Ilia Malinin landed a quadruple Axel in his free skate to win his first two competitions this season. Less known was that the 17-year-old American had to come from behind to win each time.

An at least slightly injured Malinin looks up in the standings again after the short program of his third event, Grand Prix Finland. Malinin had erred landings on two of his three jumping passes in Friday’s short, where quad Axels are not allowed, then said he had a left foot problem, according to the International Skating Union.

“I’m a little bit injured, I’m playing it safe, protect it to make sure the injury doesn’t get worse,” he said, according to the ISU.

He tallied 85.57 points for second place, which is 3.39 fewer than leader Kevin Aymoz of France going into Saturday’s free skate.

Malinin, the world junior champion ranked No. 1 in the world in his first full senior season, merely needs to finish fourth or better (perhaps even fifth) to qualify for December’s Grand Prix Final, which pits the top six per discipline in the world in a preview of March’s world championships.

Grand Prix Finland concludes with all of the free skates on Saturday.

GRAND PRIX FINLAND: Results | Broadcast Schedule

Earlier Friday, world silver medalist Loena Hendrickx of Belgium led the women’s short with 74.88 points, edging Mai Mihara of Japan by 1.3. Hendrickx and Mihara are in position to qualify for the Grand Prix Final. World champion Kaori Sakamoto of Japan, South Korea’s Yelim Kim and American Isabeau Levito already have spots in the Final.
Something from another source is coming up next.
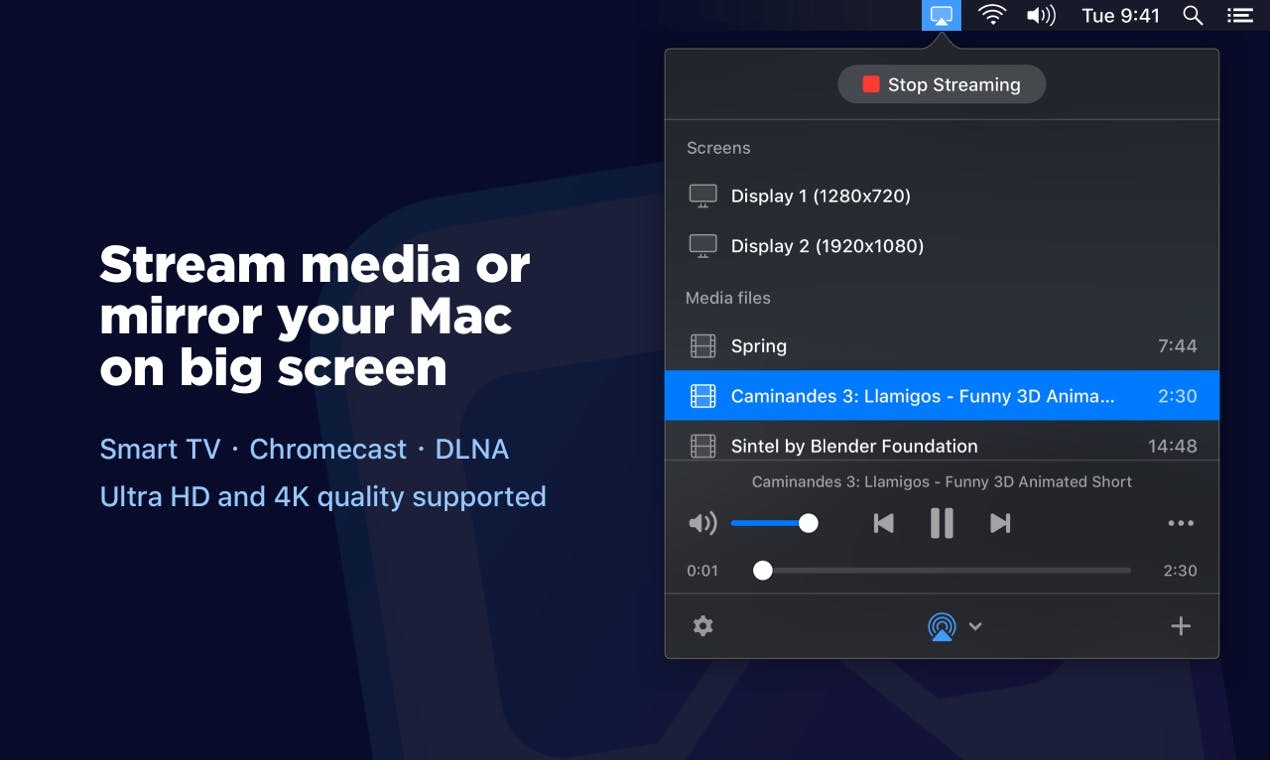This screenshot has width=1270, height=760.
Task: Click the volume slider handle
Action: 809,523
The world’s top ice dance couple this season, Canadians Piper Gilles and Paul Poirier, improved on their world-leading rhythm dance score by tallying 87.80 points. They lead Americans Kaitlin Hawayek and Jean-Luc Baker by 6.87, with both couples in position to qualify for the Grand Prix Final.
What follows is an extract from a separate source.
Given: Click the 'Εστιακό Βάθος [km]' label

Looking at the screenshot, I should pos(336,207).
Italians Rebecca Ghilardi and Filippo Ambrosini topped the pairs’ short program by 4.3 points over Americans Anastasiia Smirnova and Danil Siianytsia. The Italians rank fourth in the world this season behind three teams that aren’t in the Finland field but will be at the Grand Prix Final, including world champions Alexa Knierim and Brandon Frazier of the U.S.

Smirnova and Silanytsia are competing in their lone Grand Prix this season after withdrawing before Skate America, making them ineligible for Grand Prix Final qualification. Their short program score ranks fourth among American pairs this season, putting them in contention for one of three spots on the team for worlds, to be decided after January’s national championships.